Copy out every row word for word, from the line that contains "This screenshot has" down to the line that contains "(x=89, y=143)", including both. Leave the pictures out of your answer.

Task data>
::::

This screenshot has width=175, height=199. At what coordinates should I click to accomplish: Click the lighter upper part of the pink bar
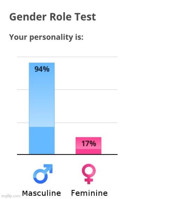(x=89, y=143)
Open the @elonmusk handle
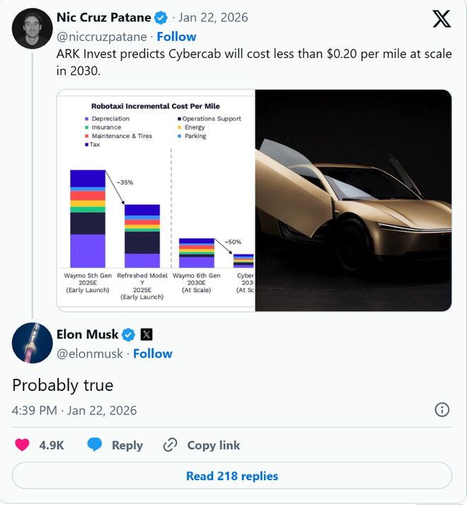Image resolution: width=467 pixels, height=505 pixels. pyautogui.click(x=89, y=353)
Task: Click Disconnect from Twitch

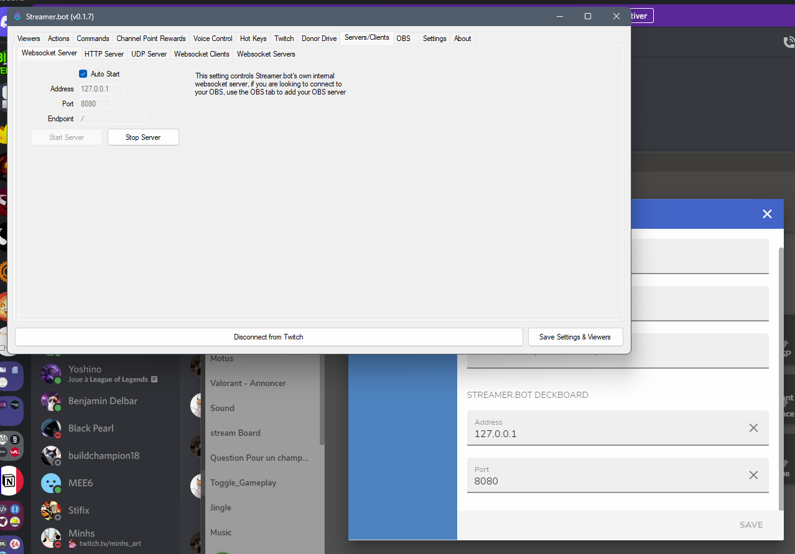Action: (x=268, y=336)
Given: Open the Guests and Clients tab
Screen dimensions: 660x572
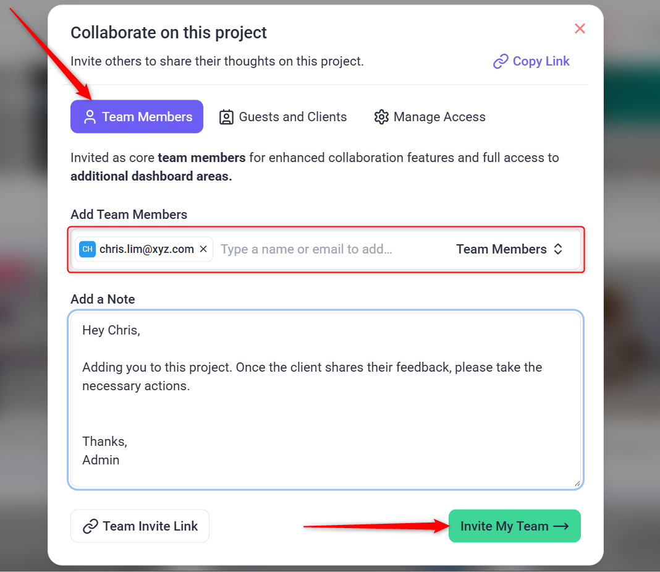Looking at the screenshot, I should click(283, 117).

::::

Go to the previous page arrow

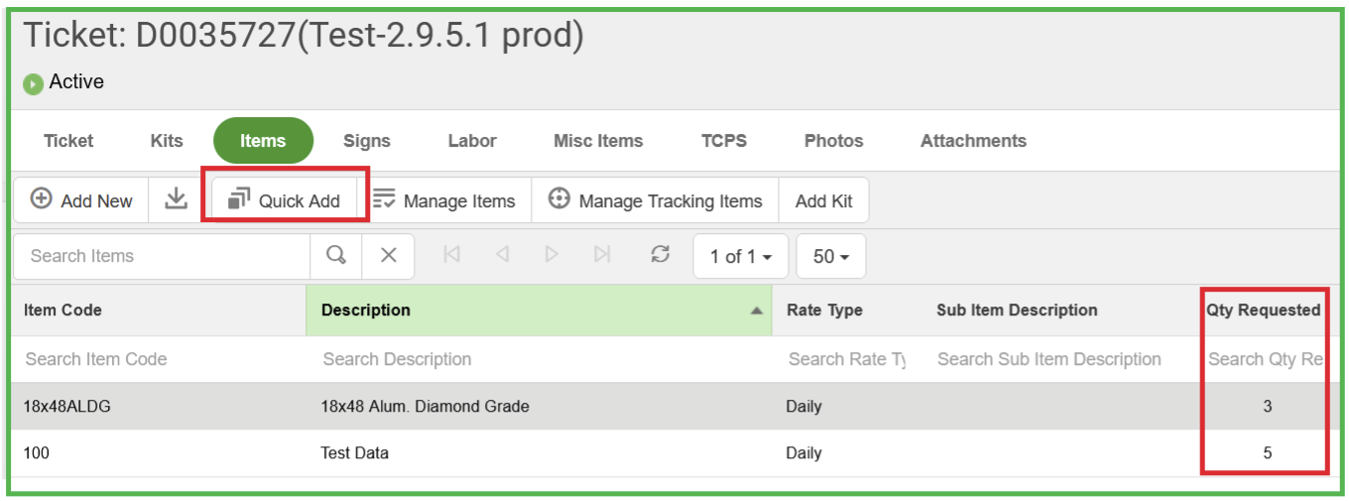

::::

Finished task>
This screenshot has width=175, height=199. At what coordinates should I click to accomplish: Click the lighter upper part of the pink bar
(x=89, y=143)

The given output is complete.